** Opening Input material block **

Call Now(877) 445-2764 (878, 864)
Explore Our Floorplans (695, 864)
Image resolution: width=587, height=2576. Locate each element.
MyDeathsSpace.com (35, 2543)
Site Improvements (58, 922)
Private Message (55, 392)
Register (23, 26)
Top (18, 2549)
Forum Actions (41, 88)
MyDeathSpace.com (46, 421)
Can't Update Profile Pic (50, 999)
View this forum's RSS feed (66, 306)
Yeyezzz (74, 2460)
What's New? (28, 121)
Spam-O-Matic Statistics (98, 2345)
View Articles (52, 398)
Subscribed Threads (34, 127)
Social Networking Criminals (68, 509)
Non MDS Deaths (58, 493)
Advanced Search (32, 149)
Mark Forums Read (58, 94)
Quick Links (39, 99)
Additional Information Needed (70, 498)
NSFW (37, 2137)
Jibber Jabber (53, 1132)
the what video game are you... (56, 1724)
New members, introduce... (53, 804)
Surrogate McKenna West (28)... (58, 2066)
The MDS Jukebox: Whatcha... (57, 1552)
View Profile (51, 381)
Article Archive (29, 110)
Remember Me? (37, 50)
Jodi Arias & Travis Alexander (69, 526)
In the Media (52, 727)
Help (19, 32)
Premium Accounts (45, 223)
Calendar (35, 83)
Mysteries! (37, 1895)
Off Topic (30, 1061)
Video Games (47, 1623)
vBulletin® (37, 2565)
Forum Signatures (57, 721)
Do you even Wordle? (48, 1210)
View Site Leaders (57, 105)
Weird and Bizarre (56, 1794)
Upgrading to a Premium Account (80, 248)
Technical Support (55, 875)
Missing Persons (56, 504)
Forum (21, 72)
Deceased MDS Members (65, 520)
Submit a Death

** Closing Input material block **

Take each record above and return it verbatim.

### Result of the task
Call Now(877) 445-2764 (878, 864)
Explore Our Floorplans (695, 864)
Image resolution: width=587, height=2576. Locate each element.
MyDeathsSpace.com (35, 2543)
Site Improvements (58, 922)
Private Message (55, 392)
Register (23, 26)
Top (18, 2549)
Forum Actions (41, 88)
MyDeathSpace.com (46, 421)
Can't Update Profile Pic (50, 999)
View this forum's RSS feed (66, 306)
Yeyezzz (74, 2460)
What's New? (28, 121)
Spam-O-Matic Statistics (98, 2345)
View Articles (52, 398)
Subscribed Threads (34, 127)
Social Networking Criminals (68, 509)
Non MDS Deaths (58, 493)
Advanced Search (32, 149)
Mark Forums Read (58, 94)
Quick Links (39, 99)
Additional Information Needed (70, 498)
NSFW (37, 2137)
Jibber Jabber (53, 1132)
the what video game are you... (56, 1724)
New members, introduce... (53, 804)
Surrogate McKenna West (28)... (58, 2066)
The MDS Jukebox: Whatcha... (57, 1552)
View Profile (51, 381)
Article Archive (29, 110)
Remember Me? (37, 50)
Jodi Arias & Travis Alexander (69, 526)
In the Media (52, 727)
Help (19, 32)
Premium Accounts (45, 223)
Calendar (35, 83)
Mysteries! (37, 1895)
Off Topic (30, 1061)
Video Games (47, 1623)
vBulletin® (37, 2565)
Forum Signatures (57, 721)
Do you even Wordle? (48, 1210)
View Site Leaders (57, 105)
Weird and Bizarre (56, 1794)
Upgrading to a Premium Account (80, 248)
Technical Support (55, 875)
Missing Persons (56, 504)
Forum (21, 72)
Deceased MDS Members (65, 520)
Submit a Death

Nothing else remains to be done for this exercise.